→ **Instructions to follow**: The output must match the lines from the first line of the listing below through the line holding "Expand the RuoYiGenApplication" exactly and must contain no pictures.

*** Opening Input data ***

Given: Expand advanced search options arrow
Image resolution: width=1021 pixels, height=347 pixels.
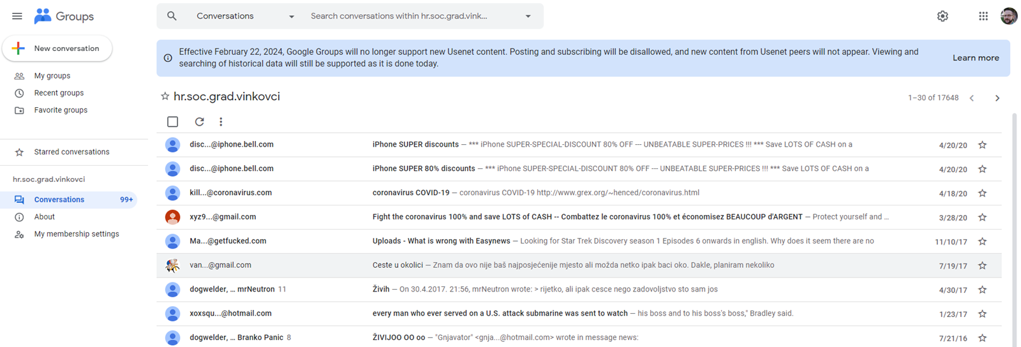Looking at the screenshot, I should coord(528,16).
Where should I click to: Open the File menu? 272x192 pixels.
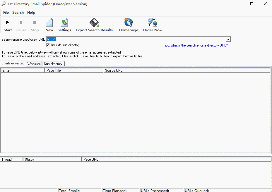(6, 13)
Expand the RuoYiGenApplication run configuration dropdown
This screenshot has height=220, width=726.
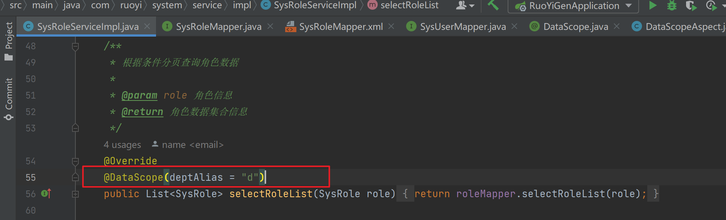pyautogui.click(x=629, y=6)
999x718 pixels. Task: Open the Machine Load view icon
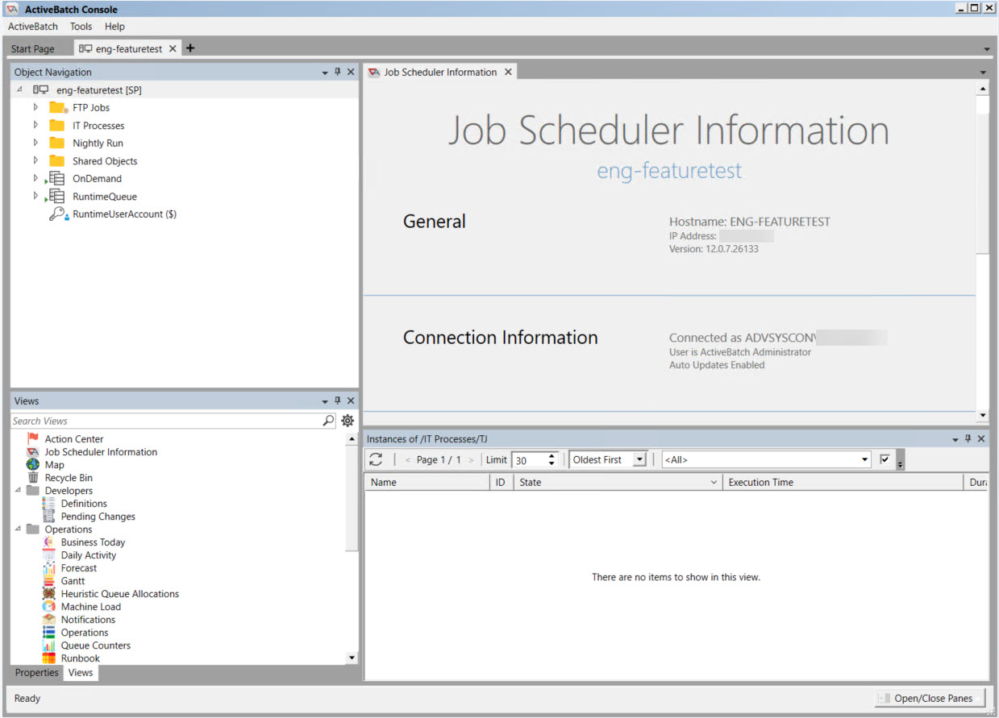[x=49, y=607]
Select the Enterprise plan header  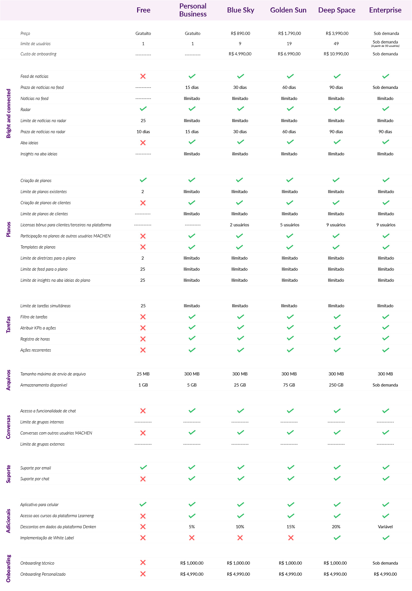385,10
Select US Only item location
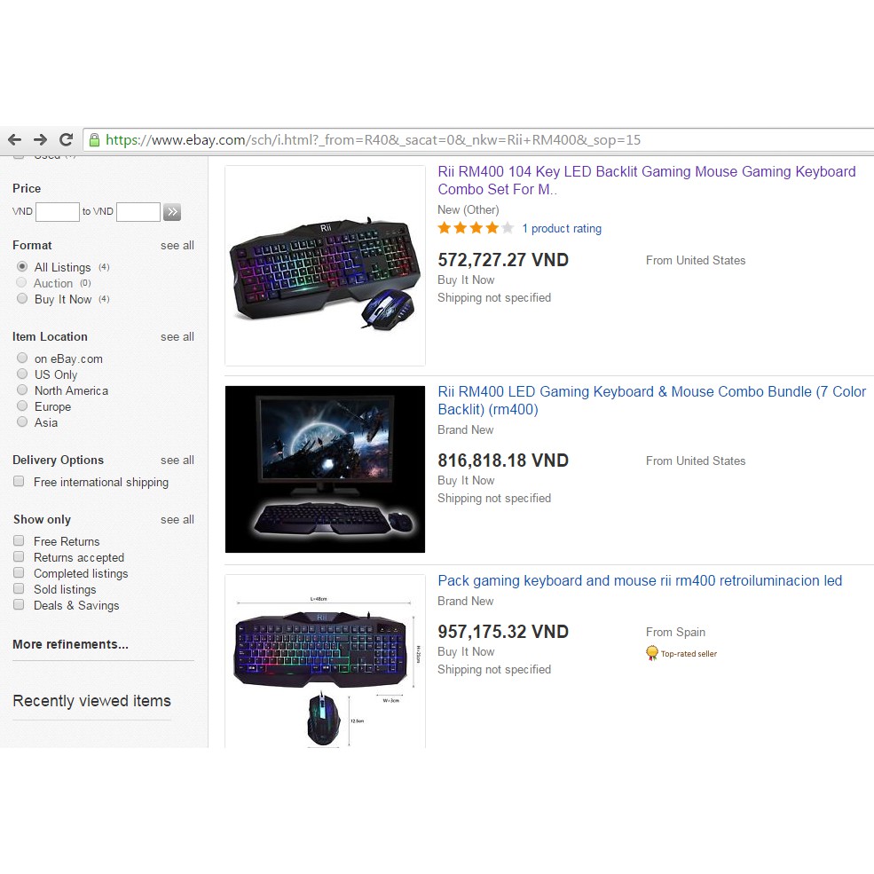Viewport: 874px width, 874px height. tap(22, 374)
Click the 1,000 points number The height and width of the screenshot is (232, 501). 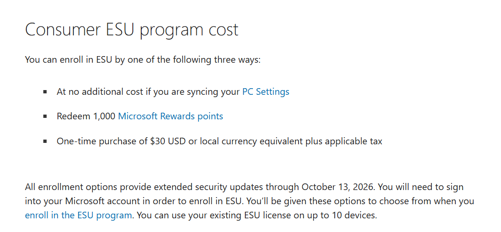coord(104,116)
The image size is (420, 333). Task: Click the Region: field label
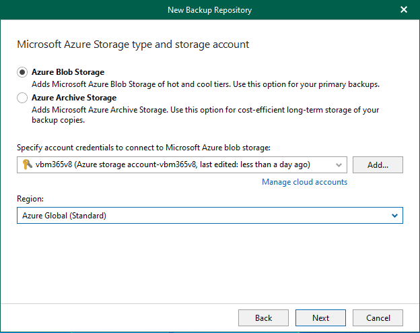coord(30,200)
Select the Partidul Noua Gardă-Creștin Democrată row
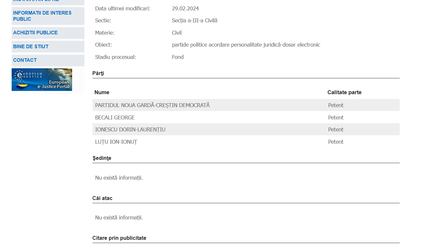Image resolution: width=423 pixels, height=244 pixels. 246,105
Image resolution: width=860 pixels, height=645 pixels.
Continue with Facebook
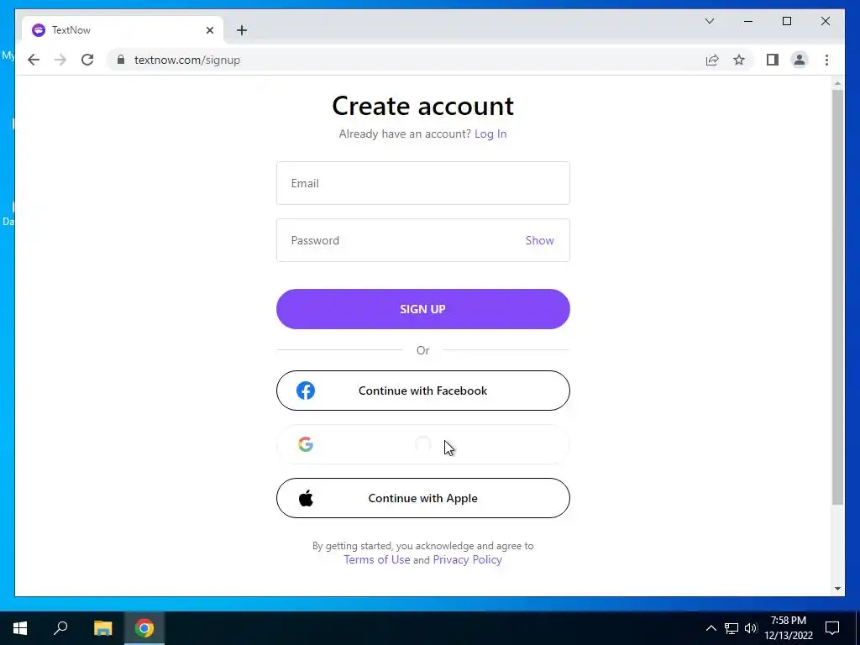click(x=423, y=391)
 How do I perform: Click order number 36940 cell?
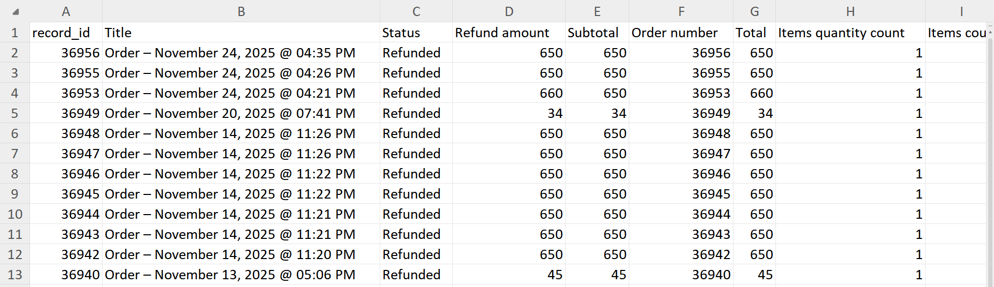(x=681, y=275)
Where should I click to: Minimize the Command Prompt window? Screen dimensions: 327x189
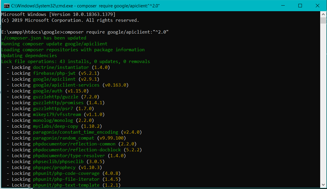click(x=283, y=5)
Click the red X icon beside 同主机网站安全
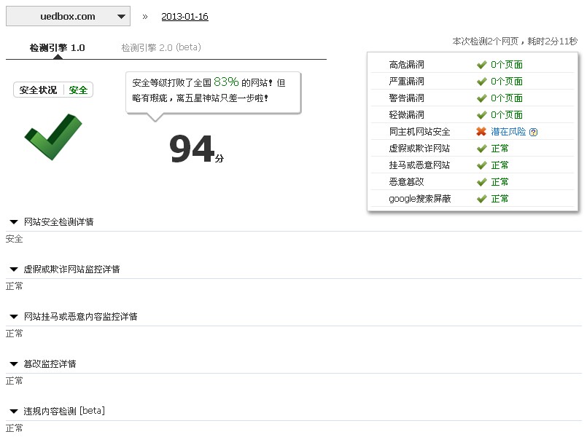 (481, 132)
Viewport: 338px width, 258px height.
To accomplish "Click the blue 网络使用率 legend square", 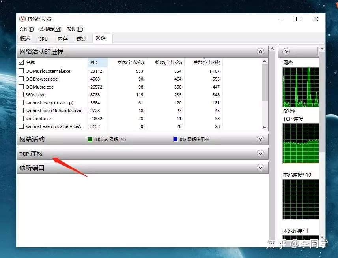I will [x=176, y=139].

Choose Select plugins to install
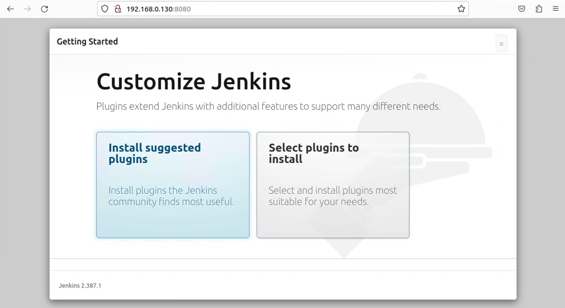click(333, 185)
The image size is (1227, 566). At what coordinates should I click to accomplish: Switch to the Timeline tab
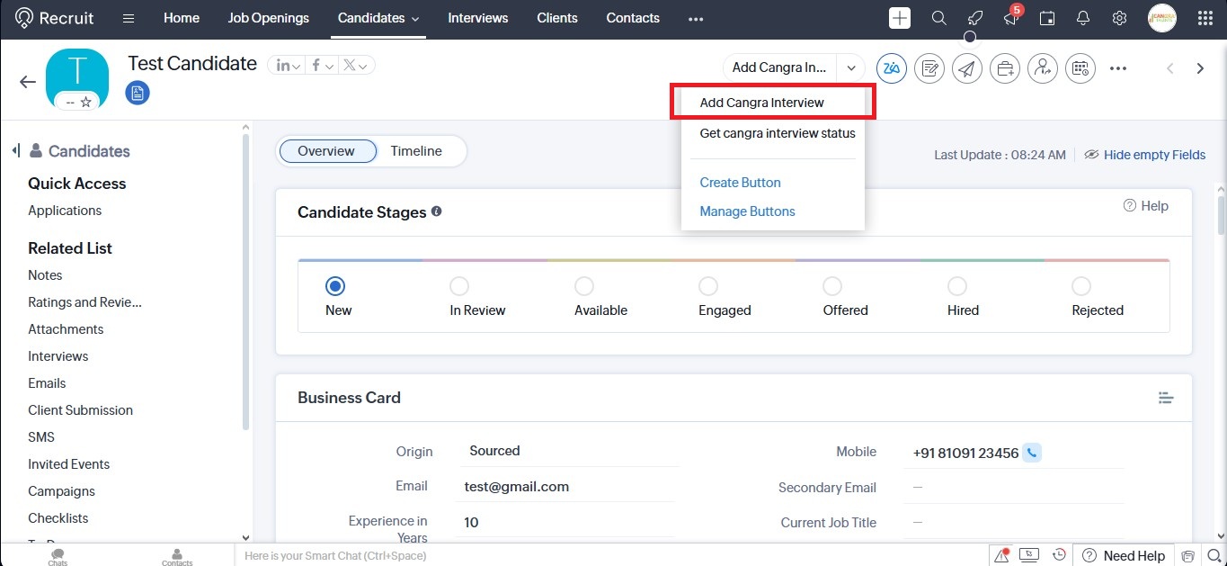[x=416, y=151]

*** Closing Input data ***

→ **Solution to this task**:
Given: Expand advanced search options arrow
Image resolution: width=1021 pixels, height=347 pixels.
Looking at the screenshot, I should coord(528,16).
Where should I click to: Open the File menu? 272x192 pixels.
(6, 13)
Expand the RuoYiGenApplication run configuration dropdown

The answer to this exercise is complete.